1. RSS Feed Image Alignment
This is a problem that you may not have even noticed, but was a real bugbear of mine before I found a solution.
If you float images to the right or left of text on any webpage in your WordPress site, any CSS alignment you set will be removed in RSS feeds. The end result is that articles in RSS readers do not display as you intend them to be seen.
The solution is simple with Align RSS Images. The plugin restores all of your image alignment automatically – all you have to do is install and activate it.
2. Navigation Page Exclusion
There can be many reasons for wanting to create pages that shouldn’t display in your site’s navigation bar. Personally, I wanted to create some newsletter-specific pages.
Regardless of the reason, WordPress does not offer you the option to exclude pages from the navigation bar. As the theme of this series dictates, your savior comes in the form of a plugin – Exclude Pages From Navigation. Once it is installed and activated, there will be an additional checkbox in your “Add New Page” screen.

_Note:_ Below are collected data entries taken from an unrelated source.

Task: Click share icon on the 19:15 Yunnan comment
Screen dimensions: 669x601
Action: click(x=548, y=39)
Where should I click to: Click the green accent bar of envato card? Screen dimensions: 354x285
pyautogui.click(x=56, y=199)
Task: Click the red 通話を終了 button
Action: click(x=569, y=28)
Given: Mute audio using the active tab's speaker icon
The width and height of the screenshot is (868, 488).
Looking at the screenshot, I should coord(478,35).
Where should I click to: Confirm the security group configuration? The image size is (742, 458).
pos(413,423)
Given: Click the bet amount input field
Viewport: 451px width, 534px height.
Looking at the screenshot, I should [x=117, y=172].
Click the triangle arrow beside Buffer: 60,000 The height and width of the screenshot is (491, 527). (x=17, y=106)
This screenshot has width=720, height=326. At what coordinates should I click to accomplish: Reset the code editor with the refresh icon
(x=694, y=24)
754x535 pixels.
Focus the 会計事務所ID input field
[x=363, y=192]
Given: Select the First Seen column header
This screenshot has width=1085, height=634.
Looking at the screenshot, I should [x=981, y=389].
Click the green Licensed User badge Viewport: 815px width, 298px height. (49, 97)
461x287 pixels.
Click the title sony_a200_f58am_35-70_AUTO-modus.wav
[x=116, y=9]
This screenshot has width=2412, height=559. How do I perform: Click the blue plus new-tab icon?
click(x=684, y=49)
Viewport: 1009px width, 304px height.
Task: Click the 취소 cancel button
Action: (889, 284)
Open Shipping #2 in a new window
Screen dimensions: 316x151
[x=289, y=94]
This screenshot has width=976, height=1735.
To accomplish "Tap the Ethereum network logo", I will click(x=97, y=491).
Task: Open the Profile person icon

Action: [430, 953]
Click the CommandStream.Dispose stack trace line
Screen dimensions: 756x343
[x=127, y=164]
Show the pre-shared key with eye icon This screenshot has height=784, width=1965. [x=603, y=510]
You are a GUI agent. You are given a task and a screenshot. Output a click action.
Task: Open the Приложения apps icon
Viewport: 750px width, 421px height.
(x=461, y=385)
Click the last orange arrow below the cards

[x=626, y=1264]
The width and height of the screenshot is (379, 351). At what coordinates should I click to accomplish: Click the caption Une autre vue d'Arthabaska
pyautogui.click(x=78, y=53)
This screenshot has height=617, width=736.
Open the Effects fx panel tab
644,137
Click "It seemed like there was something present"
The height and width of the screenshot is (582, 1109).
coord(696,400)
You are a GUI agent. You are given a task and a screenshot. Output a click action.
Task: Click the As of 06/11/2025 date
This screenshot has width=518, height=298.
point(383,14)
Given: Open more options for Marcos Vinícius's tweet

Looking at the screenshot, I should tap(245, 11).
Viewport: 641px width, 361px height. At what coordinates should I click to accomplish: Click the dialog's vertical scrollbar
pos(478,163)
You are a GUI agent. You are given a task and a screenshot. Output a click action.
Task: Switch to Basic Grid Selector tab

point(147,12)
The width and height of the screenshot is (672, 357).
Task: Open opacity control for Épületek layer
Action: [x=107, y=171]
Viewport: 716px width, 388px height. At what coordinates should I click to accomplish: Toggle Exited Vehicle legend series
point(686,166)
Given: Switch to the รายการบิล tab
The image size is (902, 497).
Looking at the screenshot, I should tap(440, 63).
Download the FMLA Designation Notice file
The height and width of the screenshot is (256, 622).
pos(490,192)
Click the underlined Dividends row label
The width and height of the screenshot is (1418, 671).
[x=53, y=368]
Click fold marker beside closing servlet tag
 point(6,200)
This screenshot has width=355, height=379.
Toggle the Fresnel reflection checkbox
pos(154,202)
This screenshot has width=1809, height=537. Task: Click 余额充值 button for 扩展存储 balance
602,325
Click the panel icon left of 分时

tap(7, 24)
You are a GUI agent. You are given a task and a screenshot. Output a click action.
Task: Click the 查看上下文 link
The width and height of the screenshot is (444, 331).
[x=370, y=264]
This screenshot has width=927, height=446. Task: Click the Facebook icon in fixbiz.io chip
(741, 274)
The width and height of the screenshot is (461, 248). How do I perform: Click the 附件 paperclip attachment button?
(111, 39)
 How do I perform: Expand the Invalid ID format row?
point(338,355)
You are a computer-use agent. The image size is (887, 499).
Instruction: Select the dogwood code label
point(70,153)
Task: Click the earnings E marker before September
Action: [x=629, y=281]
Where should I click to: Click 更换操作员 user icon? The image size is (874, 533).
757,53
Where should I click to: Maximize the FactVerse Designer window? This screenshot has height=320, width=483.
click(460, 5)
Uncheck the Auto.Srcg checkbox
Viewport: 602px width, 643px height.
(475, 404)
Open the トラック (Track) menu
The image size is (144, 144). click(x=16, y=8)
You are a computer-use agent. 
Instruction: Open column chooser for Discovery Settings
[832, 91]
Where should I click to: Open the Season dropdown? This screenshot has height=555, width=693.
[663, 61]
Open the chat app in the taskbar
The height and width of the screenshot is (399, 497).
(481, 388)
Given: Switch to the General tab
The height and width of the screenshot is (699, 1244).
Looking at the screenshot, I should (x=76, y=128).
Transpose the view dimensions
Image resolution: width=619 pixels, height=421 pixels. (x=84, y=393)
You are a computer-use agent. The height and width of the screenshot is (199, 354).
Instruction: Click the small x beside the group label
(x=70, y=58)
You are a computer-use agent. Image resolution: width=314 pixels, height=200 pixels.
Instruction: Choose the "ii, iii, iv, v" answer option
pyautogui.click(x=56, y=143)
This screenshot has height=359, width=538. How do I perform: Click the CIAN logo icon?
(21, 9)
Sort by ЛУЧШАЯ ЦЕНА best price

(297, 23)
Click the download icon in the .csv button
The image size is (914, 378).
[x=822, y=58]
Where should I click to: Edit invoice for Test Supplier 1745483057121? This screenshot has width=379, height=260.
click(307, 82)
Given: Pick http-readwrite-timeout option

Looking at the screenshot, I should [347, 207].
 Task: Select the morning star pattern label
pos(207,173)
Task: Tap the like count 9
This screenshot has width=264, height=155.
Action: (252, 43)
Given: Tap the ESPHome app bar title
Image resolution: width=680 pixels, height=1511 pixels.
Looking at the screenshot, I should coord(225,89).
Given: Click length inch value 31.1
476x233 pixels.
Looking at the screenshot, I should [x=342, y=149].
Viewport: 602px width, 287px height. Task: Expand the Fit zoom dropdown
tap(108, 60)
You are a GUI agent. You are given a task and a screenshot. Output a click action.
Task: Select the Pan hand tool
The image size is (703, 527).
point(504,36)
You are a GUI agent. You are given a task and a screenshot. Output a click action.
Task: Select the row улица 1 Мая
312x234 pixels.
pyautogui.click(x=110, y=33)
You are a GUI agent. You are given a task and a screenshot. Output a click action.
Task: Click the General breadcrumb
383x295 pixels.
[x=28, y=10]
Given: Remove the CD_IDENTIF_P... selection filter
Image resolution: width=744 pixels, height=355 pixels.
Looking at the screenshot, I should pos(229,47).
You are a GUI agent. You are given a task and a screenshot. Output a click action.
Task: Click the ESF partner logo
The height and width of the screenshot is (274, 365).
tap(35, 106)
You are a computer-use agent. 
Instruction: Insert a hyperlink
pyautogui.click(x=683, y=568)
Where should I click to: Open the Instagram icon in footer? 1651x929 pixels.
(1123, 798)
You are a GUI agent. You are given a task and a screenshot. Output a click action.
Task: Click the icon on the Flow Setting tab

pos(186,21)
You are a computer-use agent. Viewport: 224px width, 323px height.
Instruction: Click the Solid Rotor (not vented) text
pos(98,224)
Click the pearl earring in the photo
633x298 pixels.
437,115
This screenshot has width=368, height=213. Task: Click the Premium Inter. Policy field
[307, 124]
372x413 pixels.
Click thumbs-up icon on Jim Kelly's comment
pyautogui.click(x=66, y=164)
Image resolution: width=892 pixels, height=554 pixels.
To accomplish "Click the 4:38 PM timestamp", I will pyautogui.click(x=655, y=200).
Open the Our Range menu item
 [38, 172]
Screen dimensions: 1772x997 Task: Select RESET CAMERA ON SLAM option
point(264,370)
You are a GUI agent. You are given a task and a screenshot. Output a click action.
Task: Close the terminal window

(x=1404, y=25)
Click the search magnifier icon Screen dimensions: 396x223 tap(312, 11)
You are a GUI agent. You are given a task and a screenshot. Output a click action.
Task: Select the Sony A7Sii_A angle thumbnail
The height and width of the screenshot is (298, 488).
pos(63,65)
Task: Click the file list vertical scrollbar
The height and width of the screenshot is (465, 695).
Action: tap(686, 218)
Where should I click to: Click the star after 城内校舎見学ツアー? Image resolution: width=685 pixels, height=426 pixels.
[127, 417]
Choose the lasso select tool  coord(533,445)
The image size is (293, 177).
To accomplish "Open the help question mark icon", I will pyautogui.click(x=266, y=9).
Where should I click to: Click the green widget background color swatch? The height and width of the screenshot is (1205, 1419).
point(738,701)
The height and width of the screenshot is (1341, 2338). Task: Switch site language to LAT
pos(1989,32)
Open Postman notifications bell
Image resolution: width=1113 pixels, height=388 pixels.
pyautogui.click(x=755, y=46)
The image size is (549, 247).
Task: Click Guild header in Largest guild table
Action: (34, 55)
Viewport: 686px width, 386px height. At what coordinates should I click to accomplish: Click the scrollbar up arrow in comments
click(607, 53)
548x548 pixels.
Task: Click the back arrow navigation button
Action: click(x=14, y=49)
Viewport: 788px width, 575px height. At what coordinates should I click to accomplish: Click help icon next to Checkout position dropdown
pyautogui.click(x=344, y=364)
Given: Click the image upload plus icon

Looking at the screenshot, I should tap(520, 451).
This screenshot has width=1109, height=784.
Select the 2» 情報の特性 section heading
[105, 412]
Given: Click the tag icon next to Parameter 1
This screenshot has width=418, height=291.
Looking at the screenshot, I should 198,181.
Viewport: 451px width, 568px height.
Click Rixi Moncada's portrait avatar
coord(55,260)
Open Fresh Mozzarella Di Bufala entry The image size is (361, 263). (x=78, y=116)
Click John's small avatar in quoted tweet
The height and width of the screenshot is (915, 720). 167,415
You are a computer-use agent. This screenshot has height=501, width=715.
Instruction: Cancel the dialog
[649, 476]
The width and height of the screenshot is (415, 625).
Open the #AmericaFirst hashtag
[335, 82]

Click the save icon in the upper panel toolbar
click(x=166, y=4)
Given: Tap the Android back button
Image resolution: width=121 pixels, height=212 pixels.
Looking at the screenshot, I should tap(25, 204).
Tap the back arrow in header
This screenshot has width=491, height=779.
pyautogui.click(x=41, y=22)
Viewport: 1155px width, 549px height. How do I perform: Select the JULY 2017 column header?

Simply un-check the box, and a link to the page will not appear in the navigation bar. Simple!
3. Widget Exclusion
Sometimes, you don’t want a particular widget to display on all of your webpages. For instance, you might have a welcome message in your sidebar that you only want to display on your homepage. WordPress does not offer you a means of doing so.
However, Widget Logic does. Similar to Exclude Pages From Navigation, this plugin inserts a little option into your widget screen:
All you need to do is use WordPress’ conditional tags to set when the widget in question should appear. For instance, if you wanted the widget to appear on the front page only, you would put “! is_front_page()” in the field pictured above.
4. Category/Tag Merging
Categories and tags can get out of hand very quickly, and a regrettable necessity for any diligent web developer is the occasional management of them. This usually means the merging of multiple taxonomies – for instance, it is all too easy to find that you have multiple tags with the same meaning, such as “blue widgets”, “Blue Widgets” and “widgets (blue)”.
If you take a moment to install Term Management Tools, your category and tag management will be a lot easier. Merging taxonomies becomes very simple:
This plugin works best when combined with Quick Page/Post Redirect, which was covered in the previous post. After all, you wouldn’t want to cause any 404 errors, would you?
So there’s another 4 plugins for you that I know are particularly useful to a lot of WordPress users. Although WordPress does have its shortcomings, WordPress is, without question, the world’s greatest content management system.